Così uguale, così diversa
Siamo volati nella caldissima e soleggiata Andalusia, per vedere e toccare con mano la nuova sportiva della Casa dei tre diapason. Attesa lo era di certo e la nostra curiosità davvero alta perché, già delle prime informazioni della cartella stampa, c’erano tutti i presupposti per aspettarsi un’esaltante giornata di guida. Cosa cambia tecnicamente rispetto alla MT-07? Non molto ad onor del vero, estetica a parte naturalmente. Come già detto la R7 si muove grazie al bicilindrico CP2 con manovelle a 270° in grado di erogare poco più di 73 CV a 8.750 giri con una coppia di 67 Nm a 6.500 giri. La versione è naturalmente l’ultima con condotti di aspirazione, impianto di scarico e centralina rivisti per rientrare nella Euro5; arrivano però un diverso radiatore, una camma del comando gas più diretta e un rapporto finale allungato di un dente (42/16 da 43/16), oltre a una batteria più piccola e leggera (-1,1 kg). Soprattutto arrivano il quickshifter (opzionale) e la frizione antisaltellamento asservita in coppia (-33% di sforzo alla leva), entrambi al debutto sulla piattaforma CP2.

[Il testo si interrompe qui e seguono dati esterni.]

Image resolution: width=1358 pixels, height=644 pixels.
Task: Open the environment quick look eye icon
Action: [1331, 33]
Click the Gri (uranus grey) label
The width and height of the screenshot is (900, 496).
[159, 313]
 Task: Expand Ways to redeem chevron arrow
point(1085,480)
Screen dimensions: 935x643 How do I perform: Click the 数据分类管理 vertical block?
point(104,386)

Più importanti le modifiche ciclistiche, con una forcella più in piedi (angolo cannotto 23,7° contro 24,5°) e di conseguenza un interasse più corto (da 1.400 a 1.395 mm) con un telaio ottimizzato nelle rigidezze e diverso nei sostegni al motore. Cambiano il telaietto reggisella e le piastre che sostengono i semimanubri, e sono state aggiornate le sospensioni KYB dove la forcella da 41 mm è ora rovesciata, completamente regolabile, con funzioni separate negli steli e ‘k’ molla identico alla R6, mentre il mono regolabile in precarico ed estensione è sempre montato senza leveraggi, ma ha l’attacco spostato per alzare il retrotreno. La triangolazione è ispirata a quella della R6, con semimanubri sotto la piastra superiore e pedane leggermente arretrate. Potenziati i freni con pinze radiali Advics (lo stesso fornitore della maggior parte delle pinze di Iwata) all’anteriore e pompe Brembo sui due assi, mentre gli pneumatici di primo equipaggiamento passano da Michelin Road 5 ai più sportivi Bridgestone Battlax Hypersport S22.

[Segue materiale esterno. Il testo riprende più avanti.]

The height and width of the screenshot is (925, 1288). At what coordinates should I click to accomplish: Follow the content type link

Basic la presenza dell’elettronica, tanto che sulla R7 troviamo solo il sistema ABS. Una moto completamente analogica, quindi, dove è il polso del pilota a fare la differenza. Benissimo, anche in virtù del contenimento dei costi; ma la presenza quantomeno del controllo di trazione, in funzione di una maggiore sicurezza nella guida su strada, ci sarebbe sembrata una scelta corretta. Il peso? La Yamaha R7 pesa in ordine di marcia 188 kg.